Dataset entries
+ + + +
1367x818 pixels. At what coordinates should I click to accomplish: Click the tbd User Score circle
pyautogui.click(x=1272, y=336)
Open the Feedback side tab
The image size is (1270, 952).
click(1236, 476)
+ + + +
* **EXERCISE REQUIREMENTS**: Reproduce every record that appears above, keeping the wording exact.

* **RESULT OF THE TASK**:
1367x818 pixels. At what coordinates should I click to accomplish: Click the tbd User Score circle
pyautogui.click(x=1272, y=336)
Open the Feedback side tab
The image size is (1270, 952).
click(1236, 476)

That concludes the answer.